• [EXCERPT PROVIDED]:
- - -
AEX crypto exchange limits withdrawals after a $1 billion "bank run"

The AEX crypto exchange is among a growing number of exchanges to limit customer withdrawals amidst a crypto downturn. In an announcement, AEX wrote that "we honestly admit that AEX Global platform has met some problems, which involve a bank run of more than 1 billion USD".

The exchange then announced they would be delaying the withdrawals of most popular cryptocurrencies for 36 hours "to avoid unnecessary panic withdrawal". A follow-up blog post the next day announced they would be allowing users to withdraw, but only up to $500 a day. They later adjusted the withdrawal limits to a more flexible model, but left them in place.

As an apology to their customers, AEX promised "AEX Shareholder Badges" to the people with the most funds in their platform. They also announced a Texas Hold'em Carnival to show their "appreciation" of their users, but they canceled it the same day. Perhaps focusing on the liquidity issue is the right choice...

Anna "Delvey" Sorokin announces she will "move away from the 'scammer persona'" and launch NFTs

Anna Sorokin, sitting with her chin on her hand in courtAnna Sorokin (attribution)
Anna Sorokin, the scammer who convinced people and companies to give her hundreds of thousands of dollars by pretending to be a German heiress, has decided to get into NFTs. After winding up with a "scammer persona", which she says is a result of the Netflix series about her and not a result of the scams that landed her in prison, she has announced her intentions to "move away from" it. Now she is focusing on an NFT collection, which she announced in an interview from a detention facility in New York.

Finblox implements withdrawal limits and pauses rewards due to exposure to Three Arrows Capital

Finblox is a crypto yield farming company that describes themselves as a "savings platform" and promises "up to 90% APY on your crypto!". They announced they would be preventing users from withdrawing more than $1,500 from the platform, or earning the rewards they were initially promised. In an announcement, Finblox wrote that they were making the changes due to "numerous media reports" about Three Arrows Capital, a hedge fund and investor in Finblox which is widely rumored to be insolvent amidst the crypto downturn.

Finblox announced that all users would only be able to withdraw up to $500 a day, up to a monthly maximum of $1,500—quite a change from the $50,000/day withdrawal limit for some of their users. They also wrote that they would be pausing reward distributions, and delaying their referral program and deposit rewards, and preventing newly registered users from creating new crypto addresses.

Finblox ended the message to their users by saying they would "do everything in its power to protect our users' funds and reinstate our services in full", but such a dramatic move seems to suggest the platform is another domino to fall as companies collapse throughout the crypto ecosystem.

Hacker steals over $1.2 million from Inverse Finance, their second such exploit in under three months

A hacker was able to perform an oracle manipulation attack enabled by flash loans to siphon crypto worth around $1.26 million from Inverse Finance. The loss to the protocol was higher, at around $5.8 million. The attacker has already moved most of the stolen funds to the Tornado Cash cryptocurrency tumbler.
- - -
• [DATA EXCERPT]:
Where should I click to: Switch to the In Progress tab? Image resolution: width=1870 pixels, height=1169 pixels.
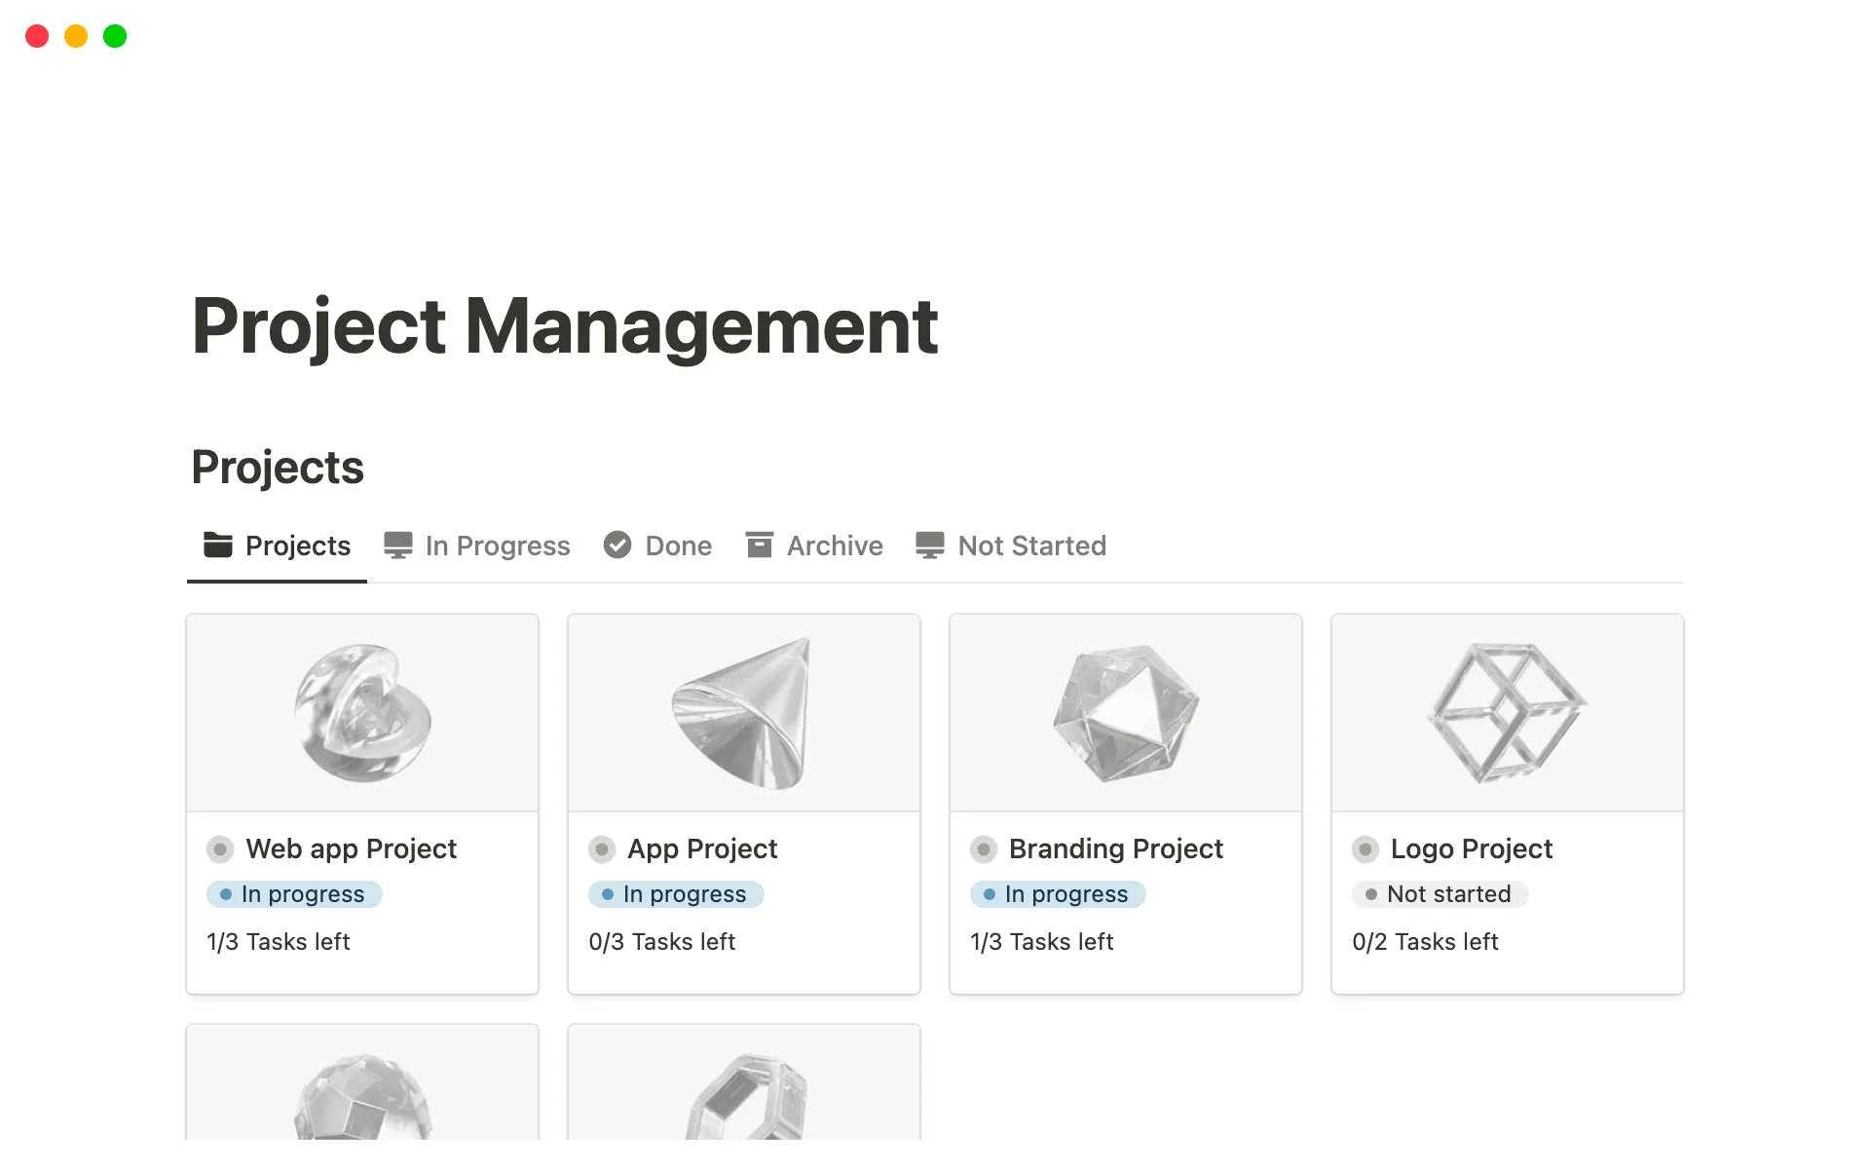click(497, 546)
- - -
• [STATED PROBLEM 1]:
List the headlines of the individual news items in the crypto news roundup.
• [STATED PROBLEM 2]:
According to the crypto news roundup, what daily withdrawal amount did AEX's follow-up blog post allow users?
• [STATED PROBLEM 3]:
Resume the crypto news roundup with the text that comes after its final sentence.

• [EXERCISE RESPONSE 1]:
- AEX crypto exchange limits withdrawals after a $1 billion "bank run"
- Anna "Delvey" Sorokin announces she will "move away from the 'scammer persona'" and launch NFTs
- Finblox implements withdrawal limits and pauses rewards due to exposure to Three Arrows Capital
- Hacker steals over $1.2 million from Inverse Finance, their second such exploit in under three months

• [EXERCISE RESPONSE 2]:
Up to $500 a day.

• [EXERCISE RESPONSE 3]:
Inverse Finance is a borrowing and lending protocol that was hit with a different oracle manipulation attack in early April, which resulted in a $15.6 million loss.

8 Blocks Capital calls on platforms to freeze Three Arrows Capital's funds after the firm goes silent

8 Blocks Capital is a Hong Kong-based trading firm. In a Twitter thread, Danny Yuan explained that 8BC had been using 3AC's trading accounts to reduce their trading fees. He wrote, "We had known them since 2018, thought they were competent and didn’t think they were degen enough to lose billions and not employ basic risk management."

When 8BC contacted 3AC to make a withdrawal on June 13, they never received a reply. "We didn't think much of it at the time. After a while, the market stablized so we no longer needed the funds. We thought maybe they were just busy." The following day, 8BC noticed $1 million missing from their accounts. When they tried to contact 3AC, they again received no response.

According to Yuan, "What we learned is that they were leveraged long everywhere and were getting margin-called. Instead of answering the margin calls, they ghosted everyone." He called on platforms that still have assets from 3AC to freeze those assets, "so that those who 3AC owes can be paid back in the future after legal proceedings."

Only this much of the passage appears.